Le constat est amer. Plus les aides tombent, plus la population s’appauvrit. 50 ans après son indépendance, le Burundi tire plus de la moitié (52%) de son budget annuel de l’extérieur. De libres penseurs proposent l’arrêt de l’aide mais la population bénéficiaire estime qu’elle est toujours nécessaire.
«Ha gupfa wozanzama», dit un proverbe kirundi pour signifier qu’à défaut d’avoir ce que l’on veut, il faut se contenter de ce que l’on a.
Du nord au sud et de l’est à l’ouest du Burundi, partout des pancartes jalonnent les routes : Prodefi, Parse, Fida, Action Aid, PPCDR, Asareca, Vispe, Paiosa, Paivab, etc. Ce sont pour la plupart des projets pour le relèvement du secteur de l’agriculture et de l’élevage, principale source de revenus des Burundais. Ils sont financés par l’Union Européenne, les coopérations belge, allemande, hollandaise, chinoise, américaine, française, italienne, suisse, etc.

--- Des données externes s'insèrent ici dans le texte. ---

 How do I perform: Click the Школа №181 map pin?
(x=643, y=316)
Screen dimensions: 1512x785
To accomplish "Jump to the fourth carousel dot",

Des conventions d’aide entre le gouvernement et ses bailleurs classiques ne cessent d’être signées. C’est notamment pour financer le Cadre stratégique de lutte contre la pauvreté, CSLP I et II.
Mais le CSLP I a été un véritable fiasco. Au lieu d’un relèvement communautaire, le niveau de vie des Burundais s’est plutôt dégradé. Pourtant, la Communauté internationale n’a pas lâché le Burundi malgré les reproches quant à la bonne gouvernance.
L’Union européenne vient de revoir au double son aide au développement. Elle passe désormais de 180 à 360 millions d’euros dans le cadre de la mise en œuvre du 11ème FED (Fonds européen de développement) de 2014 à 2020.
Voyage au cœur du pays et à travers l’histoire de cette aide au développement avec ’’Si Ma Mémoire Est Bonne’’ à la rencontre des bénéficiaires. Les avis sont partagés.
Au départ, un troupeau sans production
« Autrefois, mes ancêtres avaient tant de vaches qu’un berger ne suffisait pas pour s’en occuper. Chez mon père, il en fallait deux », fait savoir Abel Birizanye, alias Selemani, habitant de la colline Ruzira, en commune Matana (province Bururi). Malgré ces nombreuses têtes de bétail, la production laitière ne suffisait pas : « Même les enfants trouvaient difficilement du lait.» Les adultes, raconte-t-il, se contentaient de l’eau ou du vin de banane.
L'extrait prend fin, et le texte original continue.